Target position records:
· · ·

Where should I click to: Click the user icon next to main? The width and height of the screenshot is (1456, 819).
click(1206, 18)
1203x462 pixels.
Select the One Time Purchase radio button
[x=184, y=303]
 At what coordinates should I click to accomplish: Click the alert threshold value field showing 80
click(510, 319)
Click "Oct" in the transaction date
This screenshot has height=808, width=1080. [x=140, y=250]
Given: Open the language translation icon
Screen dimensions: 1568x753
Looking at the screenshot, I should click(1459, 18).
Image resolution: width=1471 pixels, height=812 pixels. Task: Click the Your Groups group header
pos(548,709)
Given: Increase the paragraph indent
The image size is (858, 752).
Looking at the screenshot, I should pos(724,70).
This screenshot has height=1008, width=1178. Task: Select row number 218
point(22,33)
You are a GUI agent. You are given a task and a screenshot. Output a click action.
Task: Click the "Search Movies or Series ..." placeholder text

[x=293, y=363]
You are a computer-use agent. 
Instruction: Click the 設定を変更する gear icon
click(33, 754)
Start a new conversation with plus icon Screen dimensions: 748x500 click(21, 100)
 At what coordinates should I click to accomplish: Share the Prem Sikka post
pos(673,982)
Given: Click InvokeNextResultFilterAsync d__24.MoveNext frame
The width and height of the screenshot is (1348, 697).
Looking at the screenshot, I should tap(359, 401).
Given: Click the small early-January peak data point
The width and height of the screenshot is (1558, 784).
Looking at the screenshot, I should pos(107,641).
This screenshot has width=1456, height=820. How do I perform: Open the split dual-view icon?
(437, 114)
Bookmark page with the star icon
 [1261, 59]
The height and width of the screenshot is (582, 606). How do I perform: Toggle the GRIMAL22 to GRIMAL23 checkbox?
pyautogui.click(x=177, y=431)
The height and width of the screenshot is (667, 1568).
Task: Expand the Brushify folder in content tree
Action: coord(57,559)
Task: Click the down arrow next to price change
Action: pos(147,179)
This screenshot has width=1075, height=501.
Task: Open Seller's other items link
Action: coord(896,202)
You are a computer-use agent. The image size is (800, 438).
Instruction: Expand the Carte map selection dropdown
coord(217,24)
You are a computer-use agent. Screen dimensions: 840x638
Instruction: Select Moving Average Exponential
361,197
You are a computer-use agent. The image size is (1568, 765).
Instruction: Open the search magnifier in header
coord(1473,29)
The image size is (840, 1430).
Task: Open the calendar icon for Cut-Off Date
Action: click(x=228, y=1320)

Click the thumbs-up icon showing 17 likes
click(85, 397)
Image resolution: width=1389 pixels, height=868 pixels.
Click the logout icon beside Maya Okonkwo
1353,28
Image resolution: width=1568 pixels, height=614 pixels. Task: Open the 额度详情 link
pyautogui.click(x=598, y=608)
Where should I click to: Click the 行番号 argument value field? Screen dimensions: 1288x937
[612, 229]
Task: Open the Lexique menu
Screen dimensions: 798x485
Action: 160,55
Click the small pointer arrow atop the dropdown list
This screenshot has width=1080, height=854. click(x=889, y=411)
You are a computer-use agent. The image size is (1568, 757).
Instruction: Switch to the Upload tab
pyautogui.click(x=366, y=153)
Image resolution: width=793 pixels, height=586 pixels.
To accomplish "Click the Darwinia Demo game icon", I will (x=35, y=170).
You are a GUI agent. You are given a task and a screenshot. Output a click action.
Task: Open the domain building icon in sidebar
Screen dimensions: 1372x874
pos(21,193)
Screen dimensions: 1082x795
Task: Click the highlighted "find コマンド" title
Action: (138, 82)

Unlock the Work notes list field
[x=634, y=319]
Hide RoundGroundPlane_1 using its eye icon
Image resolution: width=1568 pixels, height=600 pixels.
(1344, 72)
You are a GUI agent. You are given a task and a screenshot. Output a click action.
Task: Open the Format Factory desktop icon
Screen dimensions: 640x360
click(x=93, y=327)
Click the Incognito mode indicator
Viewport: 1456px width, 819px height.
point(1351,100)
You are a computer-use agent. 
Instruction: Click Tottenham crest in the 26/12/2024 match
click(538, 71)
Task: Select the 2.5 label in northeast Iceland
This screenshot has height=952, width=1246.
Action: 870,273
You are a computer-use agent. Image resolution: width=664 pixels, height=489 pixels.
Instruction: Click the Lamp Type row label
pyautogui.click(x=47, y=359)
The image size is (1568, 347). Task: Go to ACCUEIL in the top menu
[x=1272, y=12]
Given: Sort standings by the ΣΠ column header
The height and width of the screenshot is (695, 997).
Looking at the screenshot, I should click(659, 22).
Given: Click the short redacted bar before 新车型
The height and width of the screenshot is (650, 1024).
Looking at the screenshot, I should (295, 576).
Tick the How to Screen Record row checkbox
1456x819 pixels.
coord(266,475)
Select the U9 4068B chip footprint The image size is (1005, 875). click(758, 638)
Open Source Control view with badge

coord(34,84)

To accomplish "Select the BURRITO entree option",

· · ·

Exercise: Reproduce every one of the lines above character for character, omitting none of them and changing nothing.

Completed task:
Where should I click to: Click the user icon next to main? The width and height of the screenshot is (1456, 819).
click(1206, 18)
1203x462 pixels.
Select the One Time Purchase radio button
[x=184, y=303]
 At what coordinates should I click to accomplish: Click the alert threshold value field showing 80
click(510, 319)
Click "Oct" in the transaction date
This screenshot has height=808, width=1080. [x=140, y=250]
Given: Open the language translation icon
Screen dimensions: 1568x753
Looking at the screenshot, I should click(1459, 18).
Image resolution: width=1471 pixels, height=812 pixels. Task: Click the Your Groups group header
pos(548,709)
Given: Increase the paragraph indent
The image size is (858, 752).
Looking at the screenshot, I should pos(724,70).
This screenshot has height=1008, width=1178. Task: Select row number 218
point(22,33)
You are a GUI agent. You are given a task and a screenshot. Output a click action.
Task: Click the "Search Movies or Series ..." placeholder text

[x=293, y=363]
You are a computer-use agent. 
Instruction: Click the 設定を変更する gear icon
click(33, 754)
Start a new conversation with plus icon Screen dimensions: 748x500 click(21, 100)
 At what coordinates should I click to accomplish: Share the Prem Sikka post
pos(673,982)
Given: Click InvokeNextResultFilterAsync d__24.MoveNext frame
The width and height of the screenshot is (1348, 697).
Looking at the screenshot, I should tap(359, 401).
Given: Click the small early-January peak data point
The width and height of the screenshot is (1558, 784).
Looking at the screenshot, I should pos(107,641).
This screenshot has width=1456, height=820. How do I perform: Open the split dual-view icon?
(437, 114)
Bookmark page with the star icon
 [1261, 59]
The height and width of the screenshot is (582, 606). How do I perform: Toggle the GRIMAL22 to GRIMAL23 checkbox?
pyautogui.click(x=177, y=431)
The height and width of the screenshot is (667, 1568).
Task: Expand the Brushify folder in content tree
Action: coord(57,559)
Task: Click the down arrow next to price change
Action: pos(147,179)
This screenshot has width=1075, height=501.
Task: Open Seller's other items link
Action: coord(896,202)
You are a computer-use agent. The image size is (800, 438).
Instruction: Expand the Carte map selection dropdown
coord(217,24)
You are a computer-use agent. Screen dimensions: 840x638
Instruction: Select Moving Average Exponential
361,197
You are a computer-use agent. The image size is (1568, 765).
Instruction: Open the search magnifier in header
coord(1473,29)
The image size is (840, 1430).
Task: Open the calendar icon for Cut-Off Date
Action: click(x=228, y=1320)

Click the thumbs-up icon showing 17 likes
click(85, 397)
Image resolution: width=1389 pixels, height=868 pixels.
Click the logout icon beside Maya Okonkwo
1353,28
Image resolution: width=1568 pixels, height=614 pixels. Task: Open the 额度详情 link
pyautogui.click(x=598, y=608)
Where should I click to: Click the 行番号 argument value field? Screen dimensions: 1288x937
[612, 229]
Task: Open the Lexique menu
Screen dimensions: 798x485
Action: 160,55
Click the small pointer arrow atop the dropdown list
This screenshot has width=1080, height=854. click(x=889, y=411)
You are a computer-use agent. The image size is (1568, 757).
Instruction: Switch to the Upload tab
pyautogui.click(x=366, y=153)
Image resolution: width=793 pixels, height=586 pixels.
To accomplish "Click the Darwinia Demo game icon", I will (x=35, y=170).
You are a GUI agent. You are given a task and a screenshot. Output a click action.
Task: Open the domain building icon in sidebar
Screen dimensions: 1372x874
pos(21,193)
Screen dimensions: 1082x795
Task: Click the highlighted "find コマンド" title
Action: (138, 82)

Unlock the Work notes list field
[x=634, y=319]
Hide RoundGroundPlane_1 using its eye icon
Image resolution: width=1568 pixels, height=600 pixels.
(1344, 72)
You are a GUI agent. You are given a task and a screenshot. Output a click action.
Task: Open the Format Factory desktop icon
Screen dimensions: 640x360
click(x=93, y=327)
Click the Incognito mode indicator
Viewport: 1456px width, 819px height.
point(1351,100)
You are a computer-use agent. 
Instruction: Click Tottenham crest in the 26/12/2024 match
click(538, 71)
Task: Select the 2.5 label in northeast Iceland
This screenshot has height=952, width=1246.
Action: 870,273
You are a computer-use agent. Image resolution: width=664 pixels, height=489 pixels.
Instruction: Click the Lamp Type row label
pyautogui.click(x=47, y=359)
The image size is (1568, 347). Task: Go to ACCUEIL in the top menu
[x=1272, y=12]
Given: Sort standings by the ΣΠ column header
The height and width of the screenshot is (695, 997).
Looking at the screenshot, I should click(659, 22).
Given: Click the short redacted bar before 新车型
The height and width of the screenshot is (650, 1024).
Looking at the screenshot, I should (295, 576).
Tick the How to Screen Record row checkbox
1456x819 pixels.
coord(266,475)
Select the U9 4068B chip footprint The image size is (1005, 875). click(758, 638)
Open Source Control view with badge

coord(34,84)

To accomplish "Select the BURRITO entree option",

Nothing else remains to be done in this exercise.